(DATA SUPPLIED begins)

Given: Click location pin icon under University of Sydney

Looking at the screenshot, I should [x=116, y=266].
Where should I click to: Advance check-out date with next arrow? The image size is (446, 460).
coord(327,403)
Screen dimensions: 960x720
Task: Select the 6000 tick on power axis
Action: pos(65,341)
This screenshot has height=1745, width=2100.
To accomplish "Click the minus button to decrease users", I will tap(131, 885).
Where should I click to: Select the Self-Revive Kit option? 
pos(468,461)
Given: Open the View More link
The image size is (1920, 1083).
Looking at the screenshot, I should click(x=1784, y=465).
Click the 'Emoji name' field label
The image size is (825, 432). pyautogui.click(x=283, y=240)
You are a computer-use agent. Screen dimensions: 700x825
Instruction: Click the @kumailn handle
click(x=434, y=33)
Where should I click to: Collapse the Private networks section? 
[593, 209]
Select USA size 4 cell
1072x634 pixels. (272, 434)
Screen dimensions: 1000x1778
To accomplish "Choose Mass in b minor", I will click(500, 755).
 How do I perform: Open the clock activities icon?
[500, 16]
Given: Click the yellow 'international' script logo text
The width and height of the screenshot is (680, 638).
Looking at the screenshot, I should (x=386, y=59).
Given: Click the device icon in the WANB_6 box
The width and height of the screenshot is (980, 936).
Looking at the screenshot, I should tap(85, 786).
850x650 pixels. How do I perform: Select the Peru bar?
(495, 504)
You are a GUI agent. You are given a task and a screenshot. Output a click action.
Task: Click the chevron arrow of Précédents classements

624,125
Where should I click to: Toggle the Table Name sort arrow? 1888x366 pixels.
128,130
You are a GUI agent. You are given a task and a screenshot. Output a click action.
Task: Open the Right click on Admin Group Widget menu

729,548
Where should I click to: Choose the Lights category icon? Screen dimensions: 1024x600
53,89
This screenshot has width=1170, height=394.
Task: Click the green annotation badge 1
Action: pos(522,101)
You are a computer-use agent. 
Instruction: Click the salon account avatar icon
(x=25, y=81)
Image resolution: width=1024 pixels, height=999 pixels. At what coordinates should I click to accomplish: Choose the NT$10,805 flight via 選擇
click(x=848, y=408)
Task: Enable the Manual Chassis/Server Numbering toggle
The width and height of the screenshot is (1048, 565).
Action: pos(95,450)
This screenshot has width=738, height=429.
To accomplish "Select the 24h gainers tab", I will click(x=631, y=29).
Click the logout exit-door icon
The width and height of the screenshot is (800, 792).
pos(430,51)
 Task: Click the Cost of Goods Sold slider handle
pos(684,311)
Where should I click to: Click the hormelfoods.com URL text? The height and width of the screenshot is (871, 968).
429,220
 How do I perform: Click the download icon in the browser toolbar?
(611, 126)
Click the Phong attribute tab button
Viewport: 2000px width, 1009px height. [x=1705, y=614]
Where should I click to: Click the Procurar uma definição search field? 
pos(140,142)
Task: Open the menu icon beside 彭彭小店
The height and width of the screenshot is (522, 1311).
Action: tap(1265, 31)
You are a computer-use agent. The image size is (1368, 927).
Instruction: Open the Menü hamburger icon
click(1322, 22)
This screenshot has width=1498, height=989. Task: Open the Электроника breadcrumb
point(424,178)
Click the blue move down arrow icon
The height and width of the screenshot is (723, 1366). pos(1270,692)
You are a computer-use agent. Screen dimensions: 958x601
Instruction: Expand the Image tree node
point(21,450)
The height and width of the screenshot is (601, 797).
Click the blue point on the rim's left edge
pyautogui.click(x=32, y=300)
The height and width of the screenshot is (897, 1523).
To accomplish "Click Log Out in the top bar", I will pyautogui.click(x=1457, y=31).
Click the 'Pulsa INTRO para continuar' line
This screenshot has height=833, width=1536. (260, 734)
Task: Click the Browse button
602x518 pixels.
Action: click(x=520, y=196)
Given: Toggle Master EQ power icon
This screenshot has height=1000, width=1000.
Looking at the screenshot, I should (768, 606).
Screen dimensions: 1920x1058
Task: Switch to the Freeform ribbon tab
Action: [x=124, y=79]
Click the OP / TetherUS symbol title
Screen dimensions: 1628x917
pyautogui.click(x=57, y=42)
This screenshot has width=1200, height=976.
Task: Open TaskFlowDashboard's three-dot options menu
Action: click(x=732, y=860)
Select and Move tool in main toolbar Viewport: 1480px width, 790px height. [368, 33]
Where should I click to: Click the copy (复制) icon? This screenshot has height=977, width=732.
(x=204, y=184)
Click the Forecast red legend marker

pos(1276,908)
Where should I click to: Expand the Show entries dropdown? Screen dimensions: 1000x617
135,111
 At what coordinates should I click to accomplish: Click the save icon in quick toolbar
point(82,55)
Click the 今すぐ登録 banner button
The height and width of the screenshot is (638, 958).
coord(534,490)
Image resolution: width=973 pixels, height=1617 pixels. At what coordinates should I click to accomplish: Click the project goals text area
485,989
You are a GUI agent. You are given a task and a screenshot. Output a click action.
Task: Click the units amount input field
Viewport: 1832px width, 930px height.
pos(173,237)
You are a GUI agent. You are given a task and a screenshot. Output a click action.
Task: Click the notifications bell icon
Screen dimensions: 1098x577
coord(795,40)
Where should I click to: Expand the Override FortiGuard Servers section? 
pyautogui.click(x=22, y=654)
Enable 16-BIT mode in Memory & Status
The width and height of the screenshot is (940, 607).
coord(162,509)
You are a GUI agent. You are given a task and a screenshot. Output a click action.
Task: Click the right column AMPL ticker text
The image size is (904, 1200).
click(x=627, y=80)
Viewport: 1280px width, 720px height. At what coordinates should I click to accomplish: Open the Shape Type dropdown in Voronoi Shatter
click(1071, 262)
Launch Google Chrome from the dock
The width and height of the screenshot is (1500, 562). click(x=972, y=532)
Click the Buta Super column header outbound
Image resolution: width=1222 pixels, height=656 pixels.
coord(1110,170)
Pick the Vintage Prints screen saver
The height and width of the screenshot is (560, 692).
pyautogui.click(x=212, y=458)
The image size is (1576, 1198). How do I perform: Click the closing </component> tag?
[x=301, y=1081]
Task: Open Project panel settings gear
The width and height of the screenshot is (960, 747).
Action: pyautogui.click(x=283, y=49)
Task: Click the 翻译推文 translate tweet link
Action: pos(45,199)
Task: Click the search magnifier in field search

(DATA SUPPLIED ends)

EXERCISE OBJECTIVE
Every record, start to finish: reproduce it word for word.

WRITTEN SOLUTION
Given: Click location pin icon under University of Sydney

Looking at the screenshot, I should [x=116, y=266].
Where should I click to: Advance check-out date with next arrow? The image size is (446, 460).
coord(327,403)
Screen dimensions: 960x720
Task: Select the 6000 tick on power axis
Action: pos(65,341)
This screenshot has height=1745, width=2100.
To accomplish "Click the minus button to decrease users", I will tap(131, 885).
Where should I click to: Select the Self-Revive Kit option? 
pos(468,461)
Given: Open the View More link
The image size is (1920, 1083).
Looking at the screenshot, I should click(x=1784, y=465).
Click the 'Emoji name' field label
The image size is (825, 432). pyautogui.click(x=283, y=240)
You are a computer-use agent. Screen dimensions: 700x825
Instruction: Click the @kumailn handle
click(x=434, y=33)
Where should I click to: Collapse the Private networks section? 
[593, 209]
Select USA size 4 cell
1072x634 pixels. (272, 434)
Screen dimensions: 1000x1778
To accomplish "Choose Mass in b minor", I will click(500, 755).
 How do I perform: Open the clock activities icon?
[500, 16]
Given: Click the yellow 'international' script logo text
The width and height of the screenshot is (680, 638).
Looking at the screenshot, I should (x=386, y=59).
Given: Click the device icon in the WANB_6 box
The width and height of the screenshot is (980, 936).
Looking at the screenshot, I should tap(85, 786).
850x650 pixels. How do I perform: Select the Peru bar?
(495, 504)
You are a GUI agent. You are given a task and a screenshot. Output a click action.
Task: Click the chevron arrow of Précédents classements

624,125
Where should I click to: Toggle the Table Name sort arrow? 1888x366 pixels.
128,130
You are a GUI agent. You are given a task and a screenshot. Output a click action.
Task: Open the Right click on Admin Group Widget menu

729,548
Where should I click to: Choose the Lights category icon? Screen dimensions: 1024x600
53,89
This screenshot has width=1170, height=394.
Task: Click the green annotation badge 1
Action: pos(522,101)
You are a computer-use agent. 
Instruction: Click the salon account avatar icon
(x=25, y=81)
Image resolution: width=1024 pixels, height=999 pixels. At what coordinates should I click to accomplish: Choose the NT$10,805 flight via 選擇
click(x=848, y=408)
Task: Enable the Manual Chassis/Server Numbering toggle
The width and height of the screenshot is (1048, 565).
Action: pos(95,450)
This screenshot has width=738, height=429.
To accomplish "Select the 24h gainers tab", I will click(x=631, y=29).
Click the logout exit-door icon
The width and height of the screenshot is (800, 792).
pos(430,51)
 Task: Click the Cost of Goods Sold slider handle
pos(684,311)
Where should I click to: Click the hormelfoods.com URL text? The height and width of the screenshot is (871, 968).
429,220
 How do I perform: Click the download icon in the browser toolbar?
(611, 126)
Click the Phong attribute tab button
Viewport: 2000px width, 1009px height. [x=1705, y=614]
Where should I click to: Click the Procurar uma definição search field? 
pos(140,142)
Task: Open the menu icon beside 彭彭小店
The height and width of the screenshot is (522, 1311).
Action: tap(1265, 31)
You are a computer-use agent. The image size is (1368, 927).
Instruction: Open the Menü hamburger icon
click(1322, 22)
This screenshot has width=1498, height=989. Task: Open the Электроника breadcrumb
point(424,178)
Click the blue move down arrow icon
The height and width of the screenshot is (723, 1366). pos(1270,692)
You are a computer-use agent. Screen dimensions: 958x601
Instruction: Expand the Image tree node
point(21,450)
The height and width of the screenshot is (601, 797).
Click the blue point on the rim's left edge
pyautogui.click(x=32, y=300)
The height and width of the screenshot is (897, 1523).
To accomplish "Click Log Out in the top bar", I will pyautogui.click(x=1457, y=31).
Click the 'Pulsa INTRO para continuar' line
This screenshot has height=833, width=1536. (260, 734)
Task: Click the Browse button
602x518 pixels.
Action: click(x=520, y=196)
Given: Toggle Master EQ power icon
This screenshot has height=1000, width=1000.
Looking at the screenshot, I should (768, 606).
Screen dimensions: 1920x1058
Task: Switch to the Freeform ribbon tab
Action: [x=124, y=79]
Click the OP / TetherUS symbol title
Screen dimensions: 1628x917
pyautogui.click(x=57, y=42)
This screenshot has width=1200, height=976.
Task: Open TaskFlowDashboard's three-dot options menu
Action: click(x=732, y=860)
Select and Move tool in main toolbar Viewport: 1480px width, 790px height. [368, 33]
Where should I click to: Click the copy (复制) icon? This screenshot has height=977, width=732.
(x=204, y=184)
Click the Forecast red legend marker

pos(1276,908)
Where should I click to: Expand the Show entries dropdown? Screen dimensions: 1000x617
135,111
 At what coordinates should I click to accomplish: Click the save icon in quick toolbar
point(82,55)
Click the 今すぐ登録 banner button
The height and width of the screenshot is (638, 958).
coord(534,490)
Image resolution: width=973 pixels, height=1617 pixels. At what coordinates should I click to accomplish: Click the project goals text area
485,989
You are a GUI agent. You are given a task and a screenshot. Output a click action.
Task: Click the units amount input field
Viewport: 1832px width, 930px height.
pos(173,237)
You are a GUI agent. You are given a task and a screenshot. Output a click action.
Task: Click the notifications bell icon
Screen dimensions: 1098x577
coord(795,40)
Where should I click to: Expand the Override FortiGuard Servers section? 
pyautogui.click(x=22, y=654)
Enable 16-BIT mode in Memory & Status
The width and height of the screenshot is (940, 607).
coord(162,509)
You are a GUI agent. You are given a task and a screenshot. Output a click action.
Task: Click the right column AMPL ticker text
The image size is (904, 1200).
click(x=627, y=80)
Viewport: 1280px width, 720px height. At what coordinates should I click to accomplish: Open the Shape Type dropdown in Voronoi Shatter
click(1071, 262)
Launch Google Chrome from the dock
The width and height of the screenshot is (1500, 562). click(x=972, y=532)
Click the Buta Super column header outbound
Image resolution: width=1222 pixels, height=656 pixels.
coord(1110,170)
Pick the Vintage Prints screen saver
The height and width of the screenshot is (560, 692).
pyautogui.click(x=212, y=458)
The image size is (1576, 1198). How do I perform: Click the closing </component> tag?
[x=301, y=1081]
Task: Open Project panel settings gear
The width and height of the screenshot is (960, 747).
Action: pyautogui.click(x=283, y=49)
Task: Click the 翻译推文 translate tweet link
Action: pos(45,199)
Task: Click the search magnifier in field search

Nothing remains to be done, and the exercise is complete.